Captured during warfare in the Angolan kingdom of Ndongo, Angelo (also referred to as “Angela”) arrived in 1619, just days after the arrival of Virginia’s first documented Africans, described as numbering “20. and odd.” Not much is known about her life in the colony, but her name is recorded in the 1625 “Muster of the Inhabitants of Virginia,” on loan from The National Archives for the first time in 400 years and told as part of Jamestown Settlement’s special exhibition “TENACITY: Women in Jamestown and Early Virginia” – a legacy project of the 2019 Commemoration, American Evolution. “TENACITY” explores little-known, captivating personal stories of the real English, Powhatan and African women in Jamestown and the early Virginia colony using artifacts, images and primary sources, connecting issues of the 17th century and their relevance today.


Tickets to Attend

Registration and a separate ticket is required to attend this special daytime event. Choose from two ticket types, a $10 option that includes admission to all seminar lectures, programs and performances or a $20 option that also includes a box lunch — museum admission is not included. Tickets can be purchased online here, by calling 757-253-5110 or 757-253-5112 or stopping by Visitor Services at Jamestown Settlement.

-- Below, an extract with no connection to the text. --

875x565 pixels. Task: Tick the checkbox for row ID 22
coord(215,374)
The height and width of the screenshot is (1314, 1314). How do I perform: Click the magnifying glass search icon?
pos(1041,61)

August 10, 2019 • 10 a.m. – 5 p.m.

9:30 a.m. ○ Check-In/Coffee at the Group Arrivals Atrium, follow the signs at front of museum.

• ROBINS FOUNDATION THEATER •

10 a.m. ○ “Before Virginia: Free Africans in Tudor and Stuart England” morning lecture by Dr. Miranda Kaufmann, senior research fellow at the Institute of Commonwealth Studies, School of Advanced Study, University of London. Dr. Kaufmann is the author of the critically acclaimed book, Black Tudors: The Untold Story, which was shortlisted for both the Wolfson History Prize and the Nayef Al-Rodhan Prize for Global Cultural Understanding in 2018.

11:10 a.m. ○ “Fugitives Politics, Gender and the World of Seventeenth-Century Angola” lecture by Dr. Jessica Krug, assistant professor of history at George Washington University. A historian of Black politics, imagination, gender and cultural practices, with a particular interest in West Central Africa and maroon societies and Black transnational cultural studies, Dr. Krug is the author of Fugitive Modernities: Kisama and the Politics of Freedom, which is currently a finalist for the Harriet Tubman Book Prize.

12:10 p.m. ○ Lunch on your own or with pre-ordered box lunch.

1:15 p.m. ○ “What’s in a Name” afternoon presentation by Katherine Egner Gruber, special exhibition curator at the Jamestown-Yorktown Foundation. One of the brains behind Jamestown Settlement’s “TENACITY: Women in Jamestown and Early Virginia” special exhibition, Gruber introduces the historical documents that bear Angelo’s name and explores what they tell us about her world.

1:30 p.m. ○ “Between Two Shores: The Heart of Angela” living-history performance by Valarie Gray Holmes, whose research informs a moving portrayal of “Angela” and her world.

 

2 p.m. ○ “American Heartbreak: American Memory and Racial Amnesia” presentation by Mark Summers, public historian for Preservation Virginia. Summers situates the commemoration of Jamestown within the civil rights struggle to acknowledge black history, revealing why “Angela’s” story is only now emerging, 400 years after she arrived at Jamestown.

3 p.m. ○ Break and opportunity to view “TENACITY” special exhibition.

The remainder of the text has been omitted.